A privacy breach at Twitter published tweets that were never supposed to be seen by anyone but the poster’s closest friends to the site at large, the company has admitted after weeks of stonewalling reports.
The site’s Circles feature allows users to set an exclusive list of friends and post tweets that only they can read. Similar to Instagram’s Close Friends setting, it allows users to share private thoughts, explicit images or unprofessional statements without risking sharing them with their wider network.
But, in an email to affected users seen by the Guardian, Twitter admitted tweets had escaped this containment. “A security incident that occurred earlier this year,” the email says, “may have allowed users outside of your Twitter Circle to see tweets that should have otherwise been limited to the Circle to which you were posting.”
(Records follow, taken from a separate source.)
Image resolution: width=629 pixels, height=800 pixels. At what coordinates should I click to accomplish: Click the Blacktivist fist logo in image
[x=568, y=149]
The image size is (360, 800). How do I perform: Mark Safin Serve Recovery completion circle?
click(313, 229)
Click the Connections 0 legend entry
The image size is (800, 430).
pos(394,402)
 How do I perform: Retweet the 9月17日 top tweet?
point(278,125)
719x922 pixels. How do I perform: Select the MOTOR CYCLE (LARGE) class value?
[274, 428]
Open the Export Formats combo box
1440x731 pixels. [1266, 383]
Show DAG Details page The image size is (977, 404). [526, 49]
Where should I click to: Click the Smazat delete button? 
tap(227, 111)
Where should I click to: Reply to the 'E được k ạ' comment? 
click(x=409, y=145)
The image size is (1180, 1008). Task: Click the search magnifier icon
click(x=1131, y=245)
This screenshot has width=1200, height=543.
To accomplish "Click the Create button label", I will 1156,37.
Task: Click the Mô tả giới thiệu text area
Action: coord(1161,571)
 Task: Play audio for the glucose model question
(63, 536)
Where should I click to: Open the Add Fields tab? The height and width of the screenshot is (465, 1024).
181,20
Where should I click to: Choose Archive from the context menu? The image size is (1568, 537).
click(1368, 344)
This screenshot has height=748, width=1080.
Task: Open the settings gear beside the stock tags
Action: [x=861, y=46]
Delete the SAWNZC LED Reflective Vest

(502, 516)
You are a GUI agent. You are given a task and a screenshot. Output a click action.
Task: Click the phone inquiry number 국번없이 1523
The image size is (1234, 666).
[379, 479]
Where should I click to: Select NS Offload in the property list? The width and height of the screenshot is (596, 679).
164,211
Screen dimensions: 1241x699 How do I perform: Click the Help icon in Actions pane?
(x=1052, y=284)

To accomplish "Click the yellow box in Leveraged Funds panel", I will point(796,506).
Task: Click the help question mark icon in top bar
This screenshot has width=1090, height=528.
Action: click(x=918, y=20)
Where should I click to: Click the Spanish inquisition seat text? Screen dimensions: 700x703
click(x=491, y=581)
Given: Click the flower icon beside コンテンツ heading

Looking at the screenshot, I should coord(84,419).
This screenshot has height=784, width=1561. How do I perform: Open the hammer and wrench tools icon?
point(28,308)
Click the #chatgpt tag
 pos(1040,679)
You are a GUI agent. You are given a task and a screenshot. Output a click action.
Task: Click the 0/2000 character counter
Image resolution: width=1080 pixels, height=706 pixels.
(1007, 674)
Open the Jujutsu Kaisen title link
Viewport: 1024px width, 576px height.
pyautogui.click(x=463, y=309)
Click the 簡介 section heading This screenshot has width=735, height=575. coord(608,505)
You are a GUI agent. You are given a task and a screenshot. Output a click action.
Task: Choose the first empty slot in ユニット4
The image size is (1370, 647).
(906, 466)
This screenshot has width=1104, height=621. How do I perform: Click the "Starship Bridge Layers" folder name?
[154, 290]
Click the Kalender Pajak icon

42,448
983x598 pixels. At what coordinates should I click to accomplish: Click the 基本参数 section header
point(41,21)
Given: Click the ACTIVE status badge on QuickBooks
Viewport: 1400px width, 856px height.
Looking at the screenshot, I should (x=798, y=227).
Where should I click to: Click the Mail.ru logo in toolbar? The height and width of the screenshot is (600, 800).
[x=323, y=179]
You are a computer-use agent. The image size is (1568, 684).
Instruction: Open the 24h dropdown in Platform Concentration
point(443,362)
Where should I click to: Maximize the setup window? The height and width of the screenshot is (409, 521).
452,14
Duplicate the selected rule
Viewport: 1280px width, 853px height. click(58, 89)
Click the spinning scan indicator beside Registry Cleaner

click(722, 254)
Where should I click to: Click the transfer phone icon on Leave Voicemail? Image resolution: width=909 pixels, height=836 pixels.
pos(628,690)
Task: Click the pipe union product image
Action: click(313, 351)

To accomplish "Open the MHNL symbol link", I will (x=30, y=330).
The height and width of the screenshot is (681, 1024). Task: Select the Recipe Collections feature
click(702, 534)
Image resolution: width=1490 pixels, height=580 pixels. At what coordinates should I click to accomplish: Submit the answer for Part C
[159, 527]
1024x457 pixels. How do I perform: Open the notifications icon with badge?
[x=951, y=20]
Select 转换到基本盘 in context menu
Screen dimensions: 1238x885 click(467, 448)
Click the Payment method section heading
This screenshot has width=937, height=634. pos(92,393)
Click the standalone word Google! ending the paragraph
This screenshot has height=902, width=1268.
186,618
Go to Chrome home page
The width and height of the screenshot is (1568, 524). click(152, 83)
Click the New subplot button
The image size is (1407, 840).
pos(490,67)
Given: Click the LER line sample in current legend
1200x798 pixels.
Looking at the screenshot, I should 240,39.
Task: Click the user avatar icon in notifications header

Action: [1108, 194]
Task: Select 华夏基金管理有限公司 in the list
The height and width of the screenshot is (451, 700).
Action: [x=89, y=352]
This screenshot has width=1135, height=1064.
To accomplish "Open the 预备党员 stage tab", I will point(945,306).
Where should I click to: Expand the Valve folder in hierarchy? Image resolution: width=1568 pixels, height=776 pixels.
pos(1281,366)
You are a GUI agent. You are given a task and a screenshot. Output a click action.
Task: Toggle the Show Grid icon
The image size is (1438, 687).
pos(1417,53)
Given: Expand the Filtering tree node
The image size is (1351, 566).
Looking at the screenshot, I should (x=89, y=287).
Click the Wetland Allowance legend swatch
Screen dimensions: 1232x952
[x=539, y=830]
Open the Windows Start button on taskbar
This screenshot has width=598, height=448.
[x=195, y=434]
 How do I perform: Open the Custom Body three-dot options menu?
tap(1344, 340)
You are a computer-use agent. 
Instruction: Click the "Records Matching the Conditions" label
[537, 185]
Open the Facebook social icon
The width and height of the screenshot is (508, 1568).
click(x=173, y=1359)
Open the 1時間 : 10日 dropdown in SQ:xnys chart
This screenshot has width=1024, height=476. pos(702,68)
For weeks, users had been reporting Circles tweets receiving likes and views from accounts that should not have been able to see them. Twitter, whose press office has been largely destaffed and set to autoreply to requests for comment with a poo emoji, did not acknowledge the reports.
Now, the company says the issue “was identified by our security team and immediately fixed so that these tweets were no longer visible outside of your Circle”.
“Twitter is committed to protecting the privacy of the people who use our service, and we understand the risks that an incident like this can introduce and we deeply regret this happened,” the company said.
The email did not address separate reports that similar privacy breaches were occurring to “private” accounts, whose tweets should not be displayed to anyone save for their approved followers.